Wednesday, December 8, 2010

Soapbox: Don't Make a Good Thing Bad

This won't take long, I promise. This time of year it is very popular to try to teach children altruism, the importance of giving to others.  This is a good thing.  Unfortunately sometimes the way organizations and groups do this turns it into a not so good thing.  Case in point:  Local school always does food drive this time of year.  They used to do it by placing large boxes in the hallways and kids who brought stuff in would just place it in the box as they arrived at school.  That was great.

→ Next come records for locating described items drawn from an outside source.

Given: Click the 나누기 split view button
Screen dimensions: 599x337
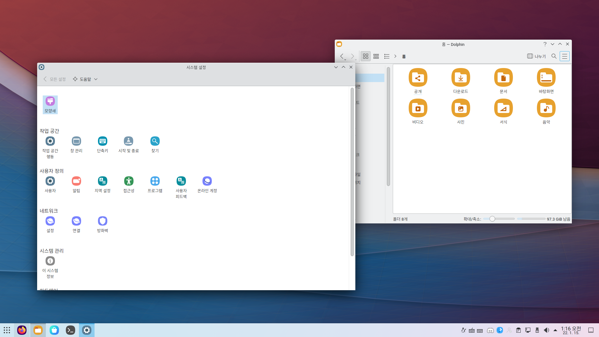Looking at the screenshot, I should point(536,56).
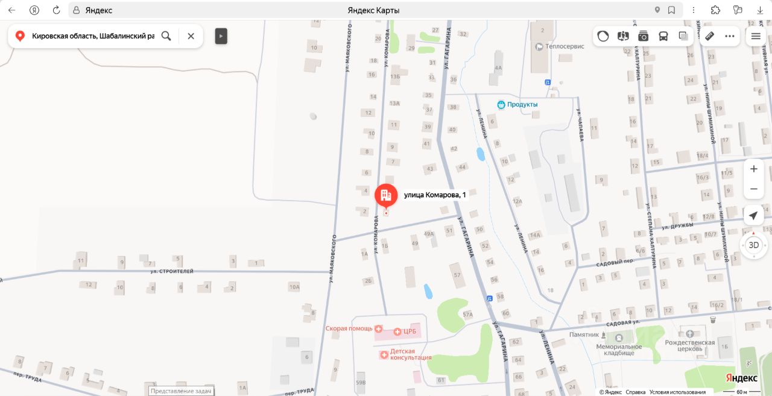Locate me with the arrow button

point(754,216)

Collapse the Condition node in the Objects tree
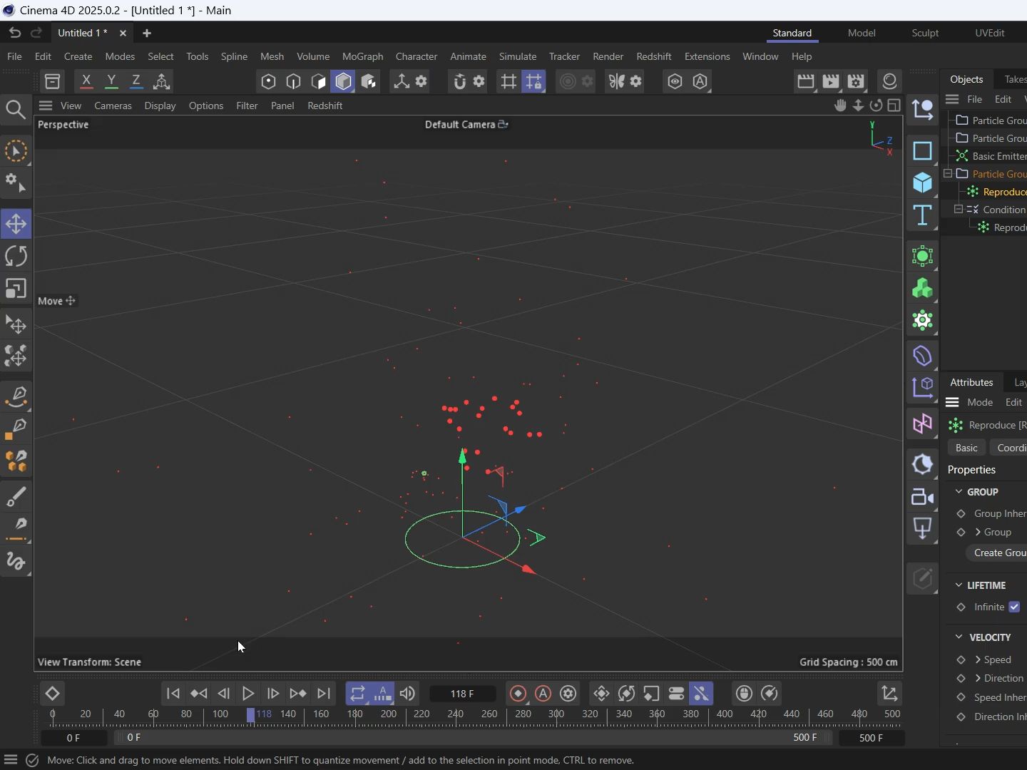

Then they started totaling the boxes and keeping track from year to year, trying to beat the previous year's total.  Still OK. The next step was putting collection boxes in each room, and now I was starting to get nervous. [I don't like social pressure that accents the haves and the have-nots in a classroom.] Now they have gone over the edge... they now have competition between each homeroom for the most collected in that grade and between the grades for the most collected.  The winning homeroom gets a pizza party and the winning grade gets a special privilege.  NOT good!

Why does that bother me?  Because I watched children being pushed and pushed to bring in more and more and more.  I saw children bragging about how they went to the store and bought the food and then put it in the homeroom box with great fanfare, counting each item. I saw children whose parents were both unemployed bringing in canned goods that they needed themselves, because they didn't want to be teased or to be the "reason" why their class "lost." The result was children who felt badly, who felt guilty and even worse than they already did about their family's condition, who felt the have-not of their lives and the choice of whether to be honest or keep the "shame" a secret.  This is NOT great. This is NOT ok.  You don't have to stop doing the good thing.  Just ....don't make the good thing bad.  Let it stay a good thing.